| RECORDS FOR THIS TASK |
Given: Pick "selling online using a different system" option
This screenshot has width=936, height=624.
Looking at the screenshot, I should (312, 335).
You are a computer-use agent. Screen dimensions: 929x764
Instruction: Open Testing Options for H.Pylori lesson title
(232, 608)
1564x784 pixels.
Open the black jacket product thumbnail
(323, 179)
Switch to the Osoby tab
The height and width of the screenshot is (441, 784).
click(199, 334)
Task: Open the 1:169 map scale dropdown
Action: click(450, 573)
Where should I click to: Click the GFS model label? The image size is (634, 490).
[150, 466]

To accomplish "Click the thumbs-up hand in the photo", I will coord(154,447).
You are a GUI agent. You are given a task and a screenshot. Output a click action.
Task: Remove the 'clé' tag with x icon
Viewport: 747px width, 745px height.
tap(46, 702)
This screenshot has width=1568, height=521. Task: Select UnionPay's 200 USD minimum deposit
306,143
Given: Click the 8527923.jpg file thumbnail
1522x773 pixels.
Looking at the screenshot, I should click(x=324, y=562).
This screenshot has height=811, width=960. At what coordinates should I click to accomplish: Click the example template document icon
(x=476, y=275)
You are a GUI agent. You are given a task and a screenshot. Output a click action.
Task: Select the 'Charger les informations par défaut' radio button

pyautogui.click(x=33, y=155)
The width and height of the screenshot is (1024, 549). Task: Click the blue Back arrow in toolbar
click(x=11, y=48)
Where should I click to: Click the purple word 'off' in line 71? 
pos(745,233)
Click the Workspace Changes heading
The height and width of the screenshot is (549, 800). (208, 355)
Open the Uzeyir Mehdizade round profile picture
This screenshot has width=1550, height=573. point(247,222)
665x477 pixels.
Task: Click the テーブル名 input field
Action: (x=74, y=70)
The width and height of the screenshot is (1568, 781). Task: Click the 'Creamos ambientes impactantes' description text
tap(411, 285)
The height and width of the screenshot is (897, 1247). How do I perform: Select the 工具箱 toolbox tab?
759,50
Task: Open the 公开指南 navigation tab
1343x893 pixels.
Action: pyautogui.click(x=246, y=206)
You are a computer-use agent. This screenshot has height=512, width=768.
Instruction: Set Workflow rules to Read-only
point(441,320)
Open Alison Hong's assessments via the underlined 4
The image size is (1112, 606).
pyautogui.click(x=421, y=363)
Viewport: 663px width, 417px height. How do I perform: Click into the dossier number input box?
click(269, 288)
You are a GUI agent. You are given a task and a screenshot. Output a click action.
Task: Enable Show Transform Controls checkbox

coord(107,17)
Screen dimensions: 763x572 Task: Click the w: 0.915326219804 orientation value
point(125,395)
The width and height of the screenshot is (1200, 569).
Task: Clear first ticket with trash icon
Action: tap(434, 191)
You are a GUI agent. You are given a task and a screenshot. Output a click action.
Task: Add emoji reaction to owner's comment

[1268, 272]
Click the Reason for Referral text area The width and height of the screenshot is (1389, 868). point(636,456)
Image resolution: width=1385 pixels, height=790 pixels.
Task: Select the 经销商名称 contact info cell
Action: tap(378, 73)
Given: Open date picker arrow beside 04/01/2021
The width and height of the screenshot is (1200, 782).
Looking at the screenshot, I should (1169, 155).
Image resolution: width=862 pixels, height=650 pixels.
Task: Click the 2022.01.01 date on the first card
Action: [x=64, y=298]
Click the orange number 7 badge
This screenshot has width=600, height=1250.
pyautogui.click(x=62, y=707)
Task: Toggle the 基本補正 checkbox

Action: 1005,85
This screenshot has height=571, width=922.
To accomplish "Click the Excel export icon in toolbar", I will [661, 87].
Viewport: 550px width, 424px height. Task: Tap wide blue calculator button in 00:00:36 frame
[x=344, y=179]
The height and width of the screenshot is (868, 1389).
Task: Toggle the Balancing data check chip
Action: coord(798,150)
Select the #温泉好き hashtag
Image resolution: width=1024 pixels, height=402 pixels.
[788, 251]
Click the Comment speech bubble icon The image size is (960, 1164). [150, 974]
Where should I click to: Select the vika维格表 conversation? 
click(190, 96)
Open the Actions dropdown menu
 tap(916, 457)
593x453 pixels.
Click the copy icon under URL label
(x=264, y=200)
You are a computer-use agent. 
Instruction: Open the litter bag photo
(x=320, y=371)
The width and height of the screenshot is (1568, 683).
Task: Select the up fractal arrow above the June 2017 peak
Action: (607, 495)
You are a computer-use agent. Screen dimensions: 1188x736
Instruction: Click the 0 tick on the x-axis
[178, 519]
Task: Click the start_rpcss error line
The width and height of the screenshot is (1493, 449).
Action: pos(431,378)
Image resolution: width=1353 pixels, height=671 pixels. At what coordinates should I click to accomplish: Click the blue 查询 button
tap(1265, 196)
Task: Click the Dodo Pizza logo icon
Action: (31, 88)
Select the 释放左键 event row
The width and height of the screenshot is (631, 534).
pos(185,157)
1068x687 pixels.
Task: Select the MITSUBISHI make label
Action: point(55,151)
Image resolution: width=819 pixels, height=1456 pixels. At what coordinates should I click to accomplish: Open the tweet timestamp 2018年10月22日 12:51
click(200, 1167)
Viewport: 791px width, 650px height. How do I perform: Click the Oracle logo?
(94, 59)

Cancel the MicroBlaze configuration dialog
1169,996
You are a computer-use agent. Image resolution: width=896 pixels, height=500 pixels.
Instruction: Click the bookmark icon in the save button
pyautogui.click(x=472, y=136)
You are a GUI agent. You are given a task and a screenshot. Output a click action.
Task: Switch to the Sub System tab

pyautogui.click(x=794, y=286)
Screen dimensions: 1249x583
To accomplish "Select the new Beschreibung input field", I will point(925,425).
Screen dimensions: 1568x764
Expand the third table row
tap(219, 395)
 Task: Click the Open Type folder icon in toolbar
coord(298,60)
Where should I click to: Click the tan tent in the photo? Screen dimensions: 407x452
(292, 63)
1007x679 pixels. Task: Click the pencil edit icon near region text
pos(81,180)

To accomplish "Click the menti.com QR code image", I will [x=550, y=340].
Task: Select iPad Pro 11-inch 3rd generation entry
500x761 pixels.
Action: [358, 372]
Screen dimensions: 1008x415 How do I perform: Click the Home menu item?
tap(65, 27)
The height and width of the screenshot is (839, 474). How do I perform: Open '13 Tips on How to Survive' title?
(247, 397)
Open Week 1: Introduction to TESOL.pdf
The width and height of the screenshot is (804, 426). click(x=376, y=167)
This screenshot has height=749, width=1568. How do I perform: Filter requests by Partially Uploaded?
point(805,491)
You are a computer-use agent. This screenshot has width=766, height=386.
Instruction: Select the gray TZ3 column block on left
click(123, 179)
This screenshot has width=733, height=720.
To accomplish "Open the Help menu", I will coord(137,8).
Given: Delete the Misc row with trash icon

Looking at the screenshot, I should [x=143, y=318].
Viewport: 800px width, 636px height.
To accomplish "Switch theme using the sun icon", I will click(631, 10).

| PROBLEM REQUIREMENTS |
Copy down the entries exactly, leaving out no line.

| TASK RESULT |
Given: Pick "selling online using a different system" option
This screenshot has width=936, height=624.
Looking at the screenshot, I should (312, 335).
You are a computer-use agent. Screen dimensions: 929x764
Instruction: Open Testing Options for H.Pylori lesson title
(232, 608)
1564x784 pixels.
Open the black jacket product thumbnail
(323, 179)
Switch to the Osoby tab
The height and width of the screenshot is (441, 784).
click(199, 334)
Task: Open the 1:169 map scale dropdown
Action: click(450, 573)
Where should I click to: Click the GFS model label? The image size is (634, 490).
[150, 466]

To accomplish "Click the thumbs-up hand in the photo", I will coord(154,447).
You are a GUI agent. You are given a task and a screenshot. Output a click action.
Task: Remove the 'clé' tag with x icon
Viewport: 747px width, 745px height.
tap(46, 702)
This screenshot has width=1568, height=521. Task: Select UnionPay's 200 USD minimum deposit
306,143
Given: Click the 8527923.jpg file thumbnail
1522x773 pixels.
Looking at the screenshot, I should click(x=324, y=562).
This screenshot has height=811, width=960. At what coordinates should I click to accomplish: Click the example template document icon
(x=476, y=275)
You are a GUI agent. You are given a task and a screenshot. Output a click action.
Task: Select the 'Charger les informations par défaut' radio button

pyautogui.click(x=33, y=155)
The width and height of the screenshot is (1024, 549). Task: Click the blue Back arrow in toolbar
click(x=11, y=48)
Where should I click to: Click the purple word 'off' in line 71? 
pos(745,233)
Click the Workspace Changes heading
The height and width of the screenshot is (549, 800). (208, 355)
Open the Uzeyir Mehdizade round profile picture
This screenshot has width=1550, height=573. point(247,222)
665x477 pixels.
Task: Click the テーブル名 input field
Action: (x=74, y=70)
The width and height of the screenshot is (1568, 781). Task: Click the 'Creamos ambientes impactantes' description text
tap(411, 285)
The height and width of the screenshot is (897, 1247). How do I perform: Select the 工具箱 toolbox tab?
759,50
Task: Open the 公开指南 navigation tab
1343x893 pixels.
Action: pyautogui.click(x=246, y=206)
You are a computer-use agent. This screenshot has height=512, width=768.
Instruction: Set Workflow rules to Read-only
point(441,320)
Open Alison Hong's assessments via the underlined 4
The image size is (1112, 606).
pyautogui.click(x=421, y=363)
Viewport: 663px width, 417px height. How do I perform: Click into the dossier number input box?
click(269, 288)
You are a GUI agent. You are given a task and a screenshot. Output a click action.
Task: Enable Show Transform Controls checkbox

coord(107,17)
Screen dimensions: 763x572 Task: Click the w: 0.915326219804 orientation value
point(125,395)
The width and height of the screenshot is (1200, 569).
Task: Clear first ticket with trash icon
Action: tap(434, 191)
You are a GUI agent. You are given a task and a screenshot. Output a click action.
Task: Add emoji reaction to owner's comment

[1268, 272]
Click the Reason for Referral text area The width and height of the screenshot is (1389, 868). point(636,456)
Image resolution: width=1385 pixels, height=790 pixels.
Task: Select the 经销商名称 contact info cell
Action: tap(378, 73)
Given: Open date picker arrow beside 04/01/2021
The width and height of the screenshot is (1200, 782).
Looking at the screenshot, I should (1169, 155).
Image resolution: width=862 pixels, height=650 pixels.
Task: Click the 2022.01.01 date on the first card
Action: [x=64, y=298]
Click the orange number 7 badge
This screenshot has width=600, height=1250.
pyautogui.click(x=62, y=707)
Task: Toggle the 基本補正 checkbox

Action: 1005,85
This screenshot has height=571, width=922.
To accomplish "Click the Excel export icon in toolbar", I will [661, 87].
Viewport: 550px width, 424px height. Task: Tap wide blue calculator button in 00:00:36 frame
[x=344, y=179]
The height and width of the screenshot is (868, 1389).
Task: Toggle the Balancing data check chip
Action: coord(798,150)
Select the #温泉好き hashtag
Image resolution: width=1024 pixels, height=402 pixels.
[788, 251]
Click the Comment speech bubble icon The image size is (960, 1164). [150, 974]
Where should I click to: Select the vika维格表 conversation? 
click(190, 96)
Open the Actions dropdown menu
 tap(916, 457)
593x453 pixels.
Click the copy icon under URL label
(x=264, y=200)
You are a computer-use agent. 
Instruction: Open the litter bag photo
(x=320, y=371)
The width and height of the screenshot is (1568, 683).
Task: Select the up fractal arrow above the June 2017 peak
Action: (607, 495)
You are a computer-use agent. Screen dimensions: 1188x736
Instruction: Click the 0 tick on the x-axis
[178, 519]
Task: Click the start_rpcss error line
The width and height of the screenshot is (1493, 449).
Action: pos(431,378)
Image resolution: width=1353 pixels, height=671 pixels. At what coordinates should I click to accomplish: Click the blue 查询 button
tap(1265, 196)
Task: Click the Dodo Pizza logo icon
Action: (31, 88)
Select the 释放左键 event row
The width and height of the screenshot is (631, 534).
pos(185,157)
1068x687 pixels.
Task: Select the MITSUBISHI make label
Action: point(55,151)
Image resolution: width=819 pixels, height=1456 pixels. At what coordinates should I click to accomplish: Open the tweet timestamp 2018年10月22日 12:51
click(200, 1167)
Viewport: 791px width, 650px height. How do I perform: Click the Oracle logo?
(94, 59)

Cancel the MicroBlaze configuration dialog
1169,996
You are a computer-use agent. Image resolution: width=896 pixels, height=500 pixels.
Instruction: Click the bookmark icon in the save button
pyautogui.click(x=472, y=136)
You are a GUI agent. You are given a task and a screenshot. Output a click action.
Task: Switch to the Sub System tab

pyautogui.click(x=794, y=286)
Screen dimensions: 1249x583
To accomplish "Select the new Beschreibung input field", I will point(925,425).
Screen dimensions: 1568x764
Expand the third table row
tap(219, 395)
 Task: Click the Open Type folder icon in toolbar
coord(298,60)
Where should I click to: Click the tan tent in the photo? Screen dimensions: 407x452
(292, 63)
1007x679 pixels. Task: Click the pencil edit icon near region text
pos(81,180)

To accomplish "Click the menti.com QR code image", I will [x=550, y=340].
Task: Select iPad Pro 11-inch 3rd generation entry
500x761 pixels.
Action: [358, 372]
Screen dimensions: 1008x415 How do I perform: Click the Home menu item?
tap(65, 27)
The height and width of the screenshot is (839, 474). How do I perform: Open '13 Tips on How to Survive' title?
(247, 397)
Open Week 1: Introduction to TESOL.pdf
The width and height of the screenshot is (804, 426). click(x=376, y=167)
This screenshot has height=749, width=1568. How do I perform: Filter requests by Partially Uploaded?
point(805,491)
You are a computer-use agent. This screenshot has width=766, height=386.
Instruction: Select the gray TZ3 column block on left
click(123, 179)
This screenshot has width=733, height=720.
To accomplish "Open the Help menu", I will coord(137,8).
Given: Delete the Misc row with trash icon

Looking at the screenshot, I should [x=143, y=318].
Viewport: 800px width, 636px height.
To accomplish "Switch theme using the sun icon", I will click(631, 10).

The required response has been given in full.